Sure and I do agree that this can be looked at as a positive but you have to ask yourself some questions and I too was fed this pitch "well a lot of appraisers are old so after they retire you will profit from lack of competition". I didnt buy into this because my prediction is after many in the current 55 - 65 year old range retire, then licensing requirements will ease up, thus allowing more people to enter the profession.  Likely licensing wont get any harder, given the already limited amount of appraisers it will only get easier but this will take time. USPAP needs people to get licenses, thats how they make money via courses, and material.  Wouldn't they do something to make sure there is someone taking their classes? I found that argument a little soft to pitch to a young and educated person with other CRE experience.  Also getting certified in 1.5 years isn't impossible, but keep in mind you are at your supervisors whim in that time and if he wants high volume (60-70 hours a week) it'll be tough to dip out for a seven hour USPAP class or to take classes/pass exams. This is a big reason it takes most people at least a few years to get certified.  I started in appraisal so I don't want to knock it, I have several close family members and friends who still do it.

 

Yeah when I think WLB I just think number of hours working and agency, life co's are some of the best in that aspect. But yes, I completely understand flexibility can be important and thats where I think agency might fall short depending on the shop. For your job,  I think you can perfectly work from home 5 days a week and do a good job but some shops would want you at the office literally 5 days a week and not even adopt a hybrid system. It's just bizarre. 

 

Just to clarify a few comments on here, but in regards to the Certified General Appraisal Licenses, the general requirement is the 300 hours of classes and the 3,000 hours of relevant experience not to be completed faster than 30 months. That is a big time commitment and we do see a lot of people exit the industry inside of the first two years.

As others have said, there is some very good experience to be gained in the industry, especially for relative newbies in the field. 

As far as work life balance, I can honestly say that fee appraisers have zero work life balance right now. We are seeing 7 and 8 week turn around times for reports and most firms in my market have their staff working seven days a week to keep up with demand. When I was on the fee side, it definitely negatively impacted the way I looked at time off because any day that you spend not working (weekends, holidays, or vacation) is literally costing you money. Having said that, if you are on the fee side right now, you are making more money than you ever have before because of the pure volume. To that point though, with a CG license in a major market, 125k is definitely doable, but when you get to the 250k mark, I've seen a lot of guys get trapped in the sense that their lifestyle expenses get built out to fill their income, but as the pay is a fee split, it also means they can't afford to take a pay cut or slow down. 

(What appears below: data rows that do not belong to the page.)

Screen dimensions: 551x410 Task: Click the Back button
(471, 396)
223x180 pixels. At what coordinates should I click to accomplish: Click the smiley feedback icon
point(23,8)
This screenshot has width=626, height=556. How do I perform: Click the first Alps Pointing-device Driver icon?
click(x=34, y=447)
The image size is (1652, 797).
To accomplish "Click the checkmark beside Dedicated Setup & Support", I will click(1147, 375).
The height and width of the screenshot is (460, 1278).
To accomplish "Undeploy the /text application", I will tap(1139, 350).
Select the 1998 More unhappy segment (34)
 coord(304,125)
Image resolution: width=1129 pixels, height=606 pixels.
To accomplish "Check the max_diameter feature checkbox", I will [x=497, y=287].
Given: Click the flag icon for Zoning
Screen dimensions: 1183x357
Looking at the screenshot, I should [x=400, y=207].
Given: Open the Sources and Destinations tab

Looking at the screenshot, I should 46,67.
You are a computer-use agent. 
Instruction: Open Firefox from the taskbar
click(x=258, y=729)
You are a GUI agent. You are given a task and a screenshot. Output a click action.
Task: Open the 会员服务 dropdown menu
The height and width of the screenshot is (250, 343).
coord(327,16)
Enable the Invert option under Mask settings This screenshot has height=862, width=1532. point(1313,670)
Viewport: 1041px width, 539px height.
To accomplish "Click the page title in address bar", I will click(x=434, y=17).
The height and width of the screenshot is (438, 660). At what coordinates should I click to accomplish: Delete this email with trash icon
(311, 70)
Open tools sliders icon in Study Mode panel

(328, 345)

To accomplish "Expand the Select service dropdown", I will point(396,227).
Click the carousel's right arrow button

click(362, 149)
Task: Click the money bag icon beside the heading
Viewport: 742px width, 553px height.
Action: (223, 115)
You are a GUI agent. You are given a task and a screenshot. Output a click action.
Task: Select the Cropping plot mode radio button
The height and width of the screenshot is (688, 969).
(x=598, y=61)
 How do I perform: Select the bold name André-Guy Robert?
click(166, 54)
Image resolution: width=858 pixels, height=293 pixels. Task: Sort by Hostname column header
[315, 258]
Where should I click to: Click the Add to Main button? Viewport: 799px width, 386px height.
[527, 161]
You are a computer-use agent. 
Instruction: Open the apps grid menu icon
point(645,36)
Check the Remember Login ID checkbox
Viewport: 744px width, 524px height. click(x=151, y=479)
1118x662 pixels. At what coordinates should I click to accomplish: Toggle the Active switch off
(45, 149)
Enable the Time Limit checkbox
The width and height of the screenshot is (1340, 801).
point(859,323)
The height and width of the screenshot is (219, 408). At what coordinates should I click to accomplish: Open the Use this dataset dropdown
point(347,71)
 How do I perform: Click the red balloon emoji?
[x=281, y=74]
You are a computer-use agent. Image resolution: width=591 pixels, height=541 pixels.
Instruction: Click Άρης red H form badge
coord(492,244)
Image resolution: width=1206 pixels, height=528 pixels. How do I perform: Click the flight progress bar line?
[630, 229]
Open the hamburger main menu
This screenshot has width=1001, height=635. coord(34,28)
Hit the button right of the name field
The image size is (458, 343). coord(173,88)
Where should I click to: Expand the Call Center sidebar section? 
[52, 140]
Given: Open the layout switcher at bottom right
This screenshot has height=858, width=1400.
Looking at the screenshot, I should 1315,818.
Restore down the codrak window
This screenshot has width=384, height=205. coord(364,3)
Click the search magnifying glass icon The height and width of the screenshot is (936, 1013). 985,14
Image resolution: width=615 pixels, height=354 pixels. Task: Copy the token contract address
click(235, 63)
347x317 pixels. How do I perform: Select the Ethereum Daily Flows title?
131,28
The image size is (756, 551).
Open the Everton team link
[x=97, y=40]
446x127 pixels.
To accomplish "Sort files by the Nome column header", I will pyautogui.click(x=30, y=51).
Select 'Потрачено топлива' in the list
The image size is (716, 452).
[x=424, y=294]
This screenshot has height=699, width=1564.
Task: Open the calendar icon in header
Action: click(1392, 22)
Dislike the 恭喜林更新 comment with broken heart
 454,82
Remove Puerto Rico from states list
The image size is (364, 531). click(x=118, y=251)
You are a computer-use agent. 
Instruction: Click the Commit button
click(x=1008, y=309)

To echo what someone above said about the automation concern - I do not see it impacting us in the immediate future. There are a couple firms out there trying to build out automated appraisal models and they are throwing big, big money at this, but no one has successfully accomplished the task. Their product is still limited and most lenders do know it. Caveat - most of the largest lenders are trying to build out internal valuation models using the decades of appraisal data they have in their files, but again, they are not fully there yet. If there are significant advances in this field in the next 5-10 years, that could change, but I think that could be said about a lot of careers. 

All in all - this industry has its good days and its bad days. Personally, I feel as though on the fee side, the cons outweigh the pros, but that's just me.